(REQUIRED WORK)
1 - Print the passage on British sitcoms adapted from American shows, starting at "10 British sitcoms" and ending at "into British humor.".
2 - Give what follows in the article on British sitcoms inspired by American shows, picking up after its last sentence.

(PASSAGE TO READ)

10 British sitcoms inspired by American shows
It’s not unusual for television producers to adapt successful British sitcoms for an American audience. For example, Three’s Company, Sanford & Son, and, of course, The Office all started as British shows. It is unusual, though, for British television to adapt an American show. And when they do, the result is rarely a hit with UK audiences. Here are the stories behind 10 attempts to translate American laughs into British humor.
1. Days Like These
Growing up in the 1970s is pretty tough for Eric Forman. Between his overbearing father, Ron, his doting mother, Kitty, and his girlfriend, Donna Palmer, trying to keep everyone happy is sometimes more than he can handle. Thankfully he has his friends – clueless Michael Mcguire, ditzy Jackie Burget, burnout Dylan Jones, and good-natured foreign exchange student Torbjorn Rasmussen – by his side to help him through.

[Stored data entries]
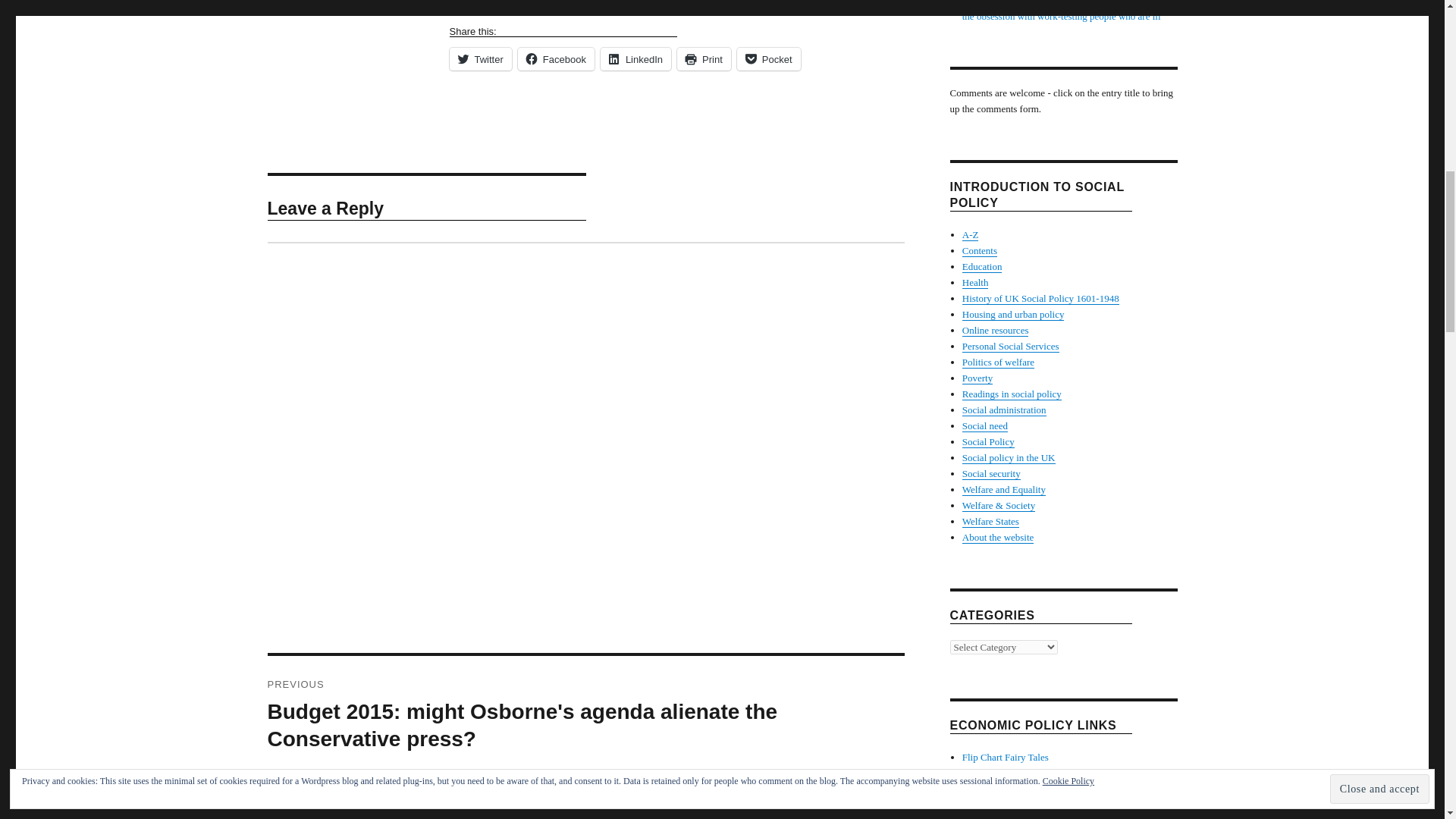
Click to share on LinkedIn (635, 58)
Click to share on Facebook (556, 58)
Twitter (479, 58)
LinkedIn (635, 58)
Pocket (768, 58)
Click to share on Pocket (768, 58)
Print (703, 58)
Click to print (703, 58)
Facebook (556, 58)
Click to share on Twitter (479, 58)
Given the description of an element on the screen output the (x, y) to click on. 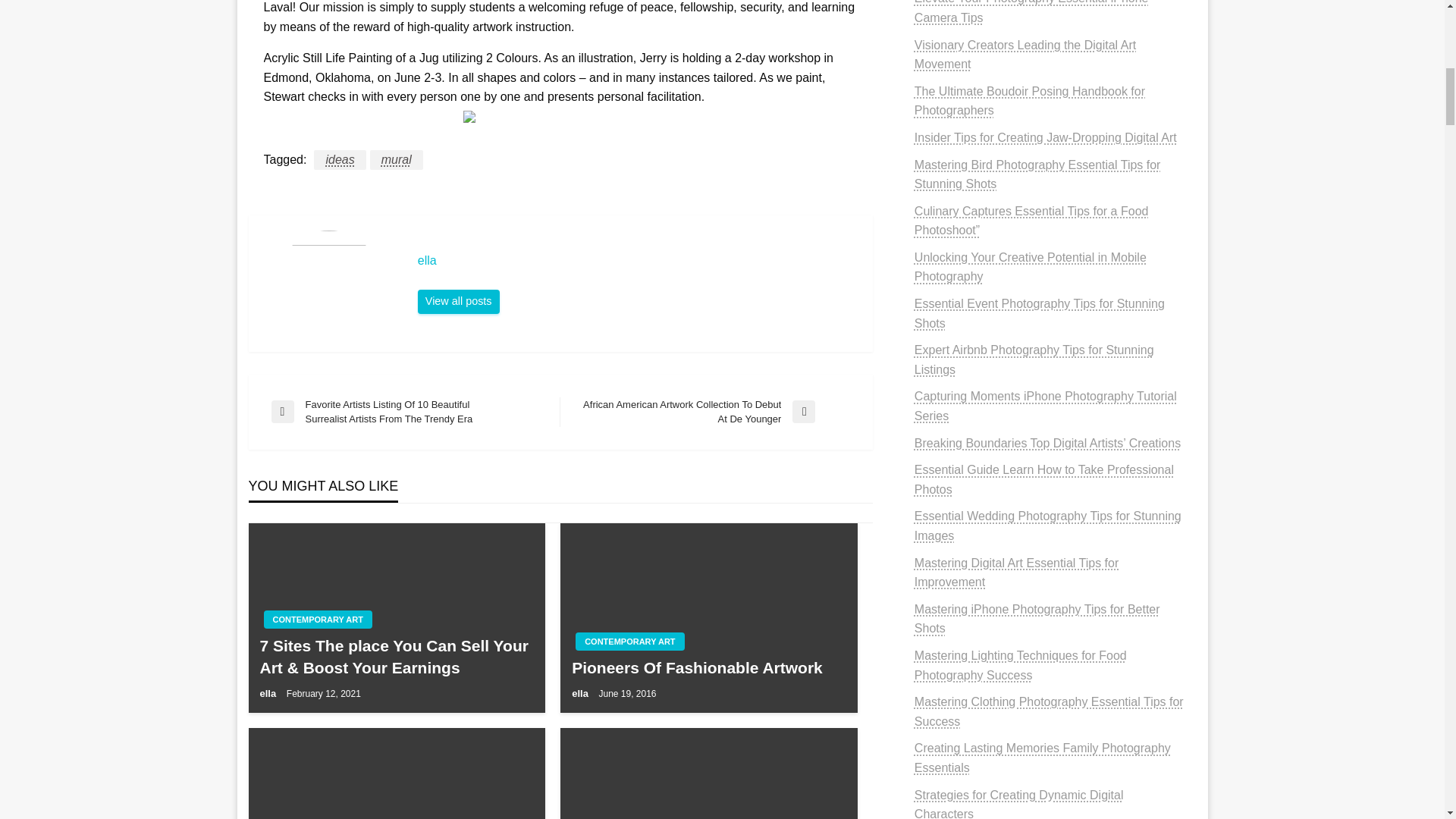
ella (458, 301)
ella (637, 260)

(RESPONSES)
1 -
10 British sitcoms inspired by American shows
It’s not unusual for television producers to adapt successful British sitcoms for an American audience. For example, Three’s Company, Sanford & Son, and, of course, The Office all started as British shows. It is unusual, though, for British television to adapt an American show. And when they do, the result is rarely a hit with UK audiences. Here are the stories behind 10 attempts to translate American laughs into British humor.

2 -
Although some of the names and cultural references were changed, the 1999 Britcom Days Like These was virtually a word-for-word remake of the popular American series That 70′s Show. The original producers created the British version, and they got Bob Spiers of hit British comedies like Absolutely Fabulous and Fawlty Towers to direct, so they had high hopes that their show would translate well for a British audience. It didn’t. Often called one of the worst British sitcoms ever, Days Like These was canceled after only six episodes, though another four aired later on to little fanfare.
Compare the Days Like These pilot, above, to the pilot of That 70′s Show.
2. Married for Life
By the end of its 11-year run in 1997, the Fox Network hit Married…with Children had lost a lot of steam with American audiences. However, even today the show is incredibly popular in syndication across the globe, and has been remade for foreign markets in places like Russia, Hungary, and Argentina. One of the first countries to hop on the Married… remake bandwagon was the UK with Married for Life, which debuted in 1996.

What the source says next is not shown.